EXERCISE — Give back the full data character for character.

DATA TO PROCESS —
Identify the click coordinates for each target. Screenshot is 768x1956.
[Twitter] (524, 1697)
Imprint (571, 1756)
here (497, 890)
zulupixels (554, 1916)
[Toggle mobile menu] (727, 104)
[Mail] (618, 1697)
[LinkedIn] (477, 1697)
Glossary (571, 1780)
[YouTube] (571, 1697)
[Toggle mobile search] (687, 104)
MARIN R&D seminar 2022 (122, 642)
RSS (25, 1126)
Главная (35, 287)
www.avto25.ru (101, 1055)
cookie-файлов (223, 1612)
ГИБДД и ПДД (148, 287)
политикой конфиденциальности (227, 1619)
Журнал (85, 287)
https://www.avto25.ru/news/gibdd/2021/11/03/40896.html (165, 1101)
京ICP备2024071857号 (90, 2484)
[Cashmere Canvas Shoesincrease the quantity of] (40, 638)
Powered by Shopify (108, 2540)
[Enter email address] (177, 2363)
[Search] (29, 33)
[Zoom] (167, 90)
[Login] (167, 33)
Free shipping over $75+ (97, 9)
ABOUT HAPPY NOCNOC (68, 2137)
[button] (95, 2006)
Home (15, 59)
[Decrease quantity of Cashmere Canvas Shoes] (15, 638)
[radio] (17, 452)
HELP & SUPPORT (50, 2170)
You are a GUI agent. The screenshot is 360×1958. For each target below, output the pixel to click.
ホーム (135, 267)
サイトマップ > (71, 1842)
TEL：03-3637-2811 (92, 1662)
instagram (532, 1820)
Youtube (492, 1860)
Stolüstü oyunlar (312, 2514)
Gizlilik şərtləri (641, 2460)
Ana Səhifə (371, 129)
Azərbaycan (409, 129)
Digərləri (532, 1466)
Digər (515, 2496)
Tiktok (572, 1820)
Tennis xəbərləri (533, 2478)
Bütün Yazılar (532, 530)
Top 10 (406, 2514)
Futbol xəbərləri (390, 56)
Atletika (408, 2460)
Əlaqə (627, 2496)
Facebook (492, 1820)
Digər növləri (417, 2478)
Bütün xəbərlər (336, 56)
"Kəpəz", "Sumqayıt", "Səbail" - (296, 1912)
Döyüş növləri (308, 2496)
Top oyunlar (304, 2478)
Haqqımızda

SOLVED EXERCISE —
Identify the click coordinates for each target. Screenshot is 768x1956.
[Twitter] (524, 1697)
Imprint (571, 1756)
here (497, 890)
zulupixels (554, 1916)
[Toggle mobile menu] (727, 104)
[Mail] (618, 1697)
[LinkedIn] (477, 1697)
Glossary (571, 1780)
[YouTube] (571, 1697)
[Toggle mobile search] (687, 104)
MARIN R&D seminar 2022 (122, 642)
RSS (25, 1126)
Главная (35, 287)
www.avto25.ru (101, 1055)
cookie-файлов (223, 1612)
ГИБДД и ПДД (148, 287)
политикой конфиденциальности (227, 1619)
Журнал (85, 287)
https://www.avto25.ru/news/gibdd/2021/11/03/40896.html (165, 1101)
京ICP备2024071857号 (90, 2484)
[Cashmere Canvas Shoesincrease the quantity of] (40, 638)
Powered by Shopify (108, 2540)
[Enter email address] (177, 2363)
[Search] (29, 33)
[Zoom] (167, 90)
[Login] (167, 33)
Free shipping over $75+ (97, 9)
ABOUT HAPPY NOCNOC (68, 2137)
[button] (95, 2006)
Home (15, 59)
[Decrease quantity of Cashmere Canvas Shoes] (15, 638)
[radio] (17, 452)
HELP & SUPPORT (50, 2170)
You are a GUI agent. The screenshot is 360×1958. For each target below, output the pixel to click.
ホーム (135, 267)
サイトマップ > (71, 1842)
TEL：03-3637-2811 (92, 1662)
instagram (532, 1820)
Youtube (492, 1860)
Stolüstü oyunlar (312, 2514)
Gizlilik şərtləri (641, 2460)
Ana Səhifə (371, 129)
Azərbaycan (409, 129)
Digərləri (532, 1466)
Digər (515, 2496)
Tiktok (572, 1820)
Tennis xəbərləri (533, 2478)
Bütün Yazılar (532, 530)
Top 10 (406, 2514)
Futbol xəbərləri (390, 56)
Atletika (408, 2460)
Əlaqə (627, 2496)
Facebook (492, 1820)
Digər növləri (417, 2478)
Bütün xəbərlər (336, 56)
"Kəpəz", "Sumqayıt", "Səbail" - (296, 1912)
Döyüş növləri (308, 2496)
Top oyunlar (304, 2478)
Haqqımızda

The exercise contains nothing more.